Here are the points I feel are particularly applicable to public relations professionals no matter what the deliverable:

  • We only do something if we can do it better than anyone or if no one else is doing it. We must add value. We must be unique.
  • Three things to remember for each story: context. authority. not just what is happening, but what it means.
    Avoid churnalism. It’s not your job to have everything on your beat. It’s your job to have the best things. Don’t worry about getting scooped. Worry about not consistently making an impact.
    I love this quote VOSD references from sportsjournalism.org: “Nobody cares who’s first with the commodity news, but being first with what the news means still has value – in fact, it has more value than it ever has, given today’s torrent of information. Readers will gravitate to such stories, share them and remember them.”

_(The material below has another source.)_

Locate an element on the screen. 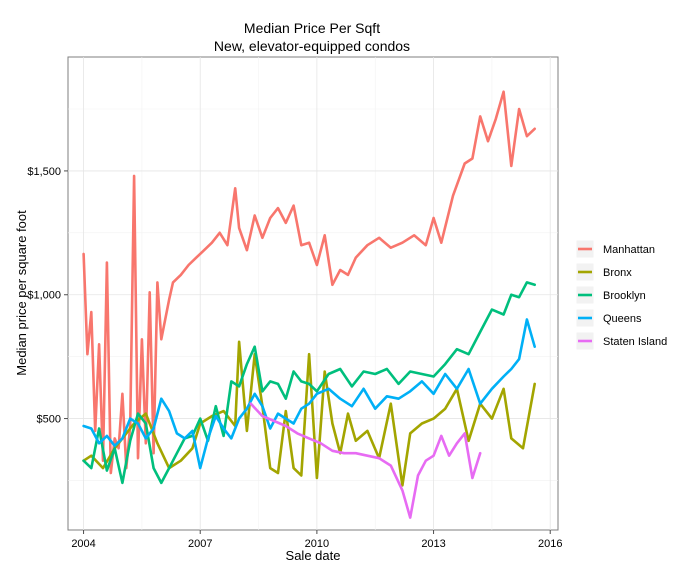  y-tick-label: $1,500 is located at coordinates (44, 172).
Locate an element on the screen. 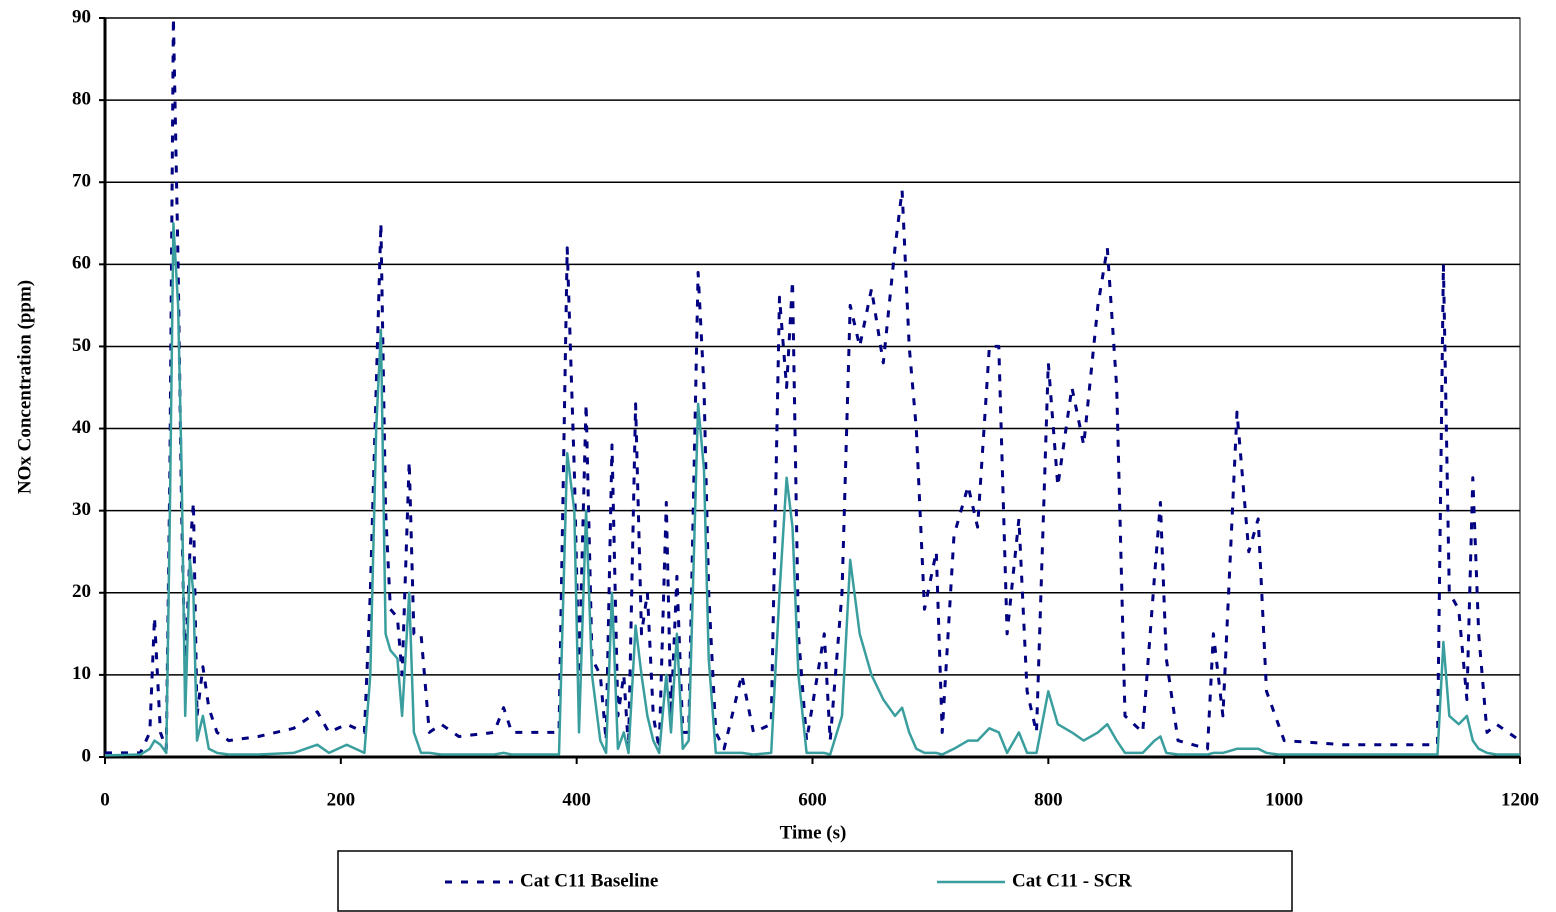  y-tick-label: 90 is located at coordinates (82, 16).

  • Be the expert. No he said she said. The day we write a headline that says “Proposal has pros, cons” is the day we start dying. We don’t ask questions with our stories, we answer them. 
  • If you can’t find a good answer to any of these three questions, drop the story:
    • Why did I choose this story?
    • Why will people care? (Not why should they care, but why will they care)
    • Why will people remember this story?
  • Tell the truth. Don’t go quote-hunting for something you know to be true and can say yourself. Don’t hide your opinion in the last quote of a story. Take a stand when you know something to be true or wrong.
  • Avoid the news voice whenever possible. Sometimes it’s necessary. But you should never write a story [the way] you think journalists are supposed to write it. Write like you would if you were trying to get your friends interested in an email. Lighten up. Be creative. Have fun. Be conversational.
  • Bring us in the implications, not the event. So it’s not “Booze Ban Voted Through Council Committee.” It’s “Booze Ban Has One Final Hurdle Left.”
  • Don’t be boring. People don’t spend their free time on boring things. That’s it.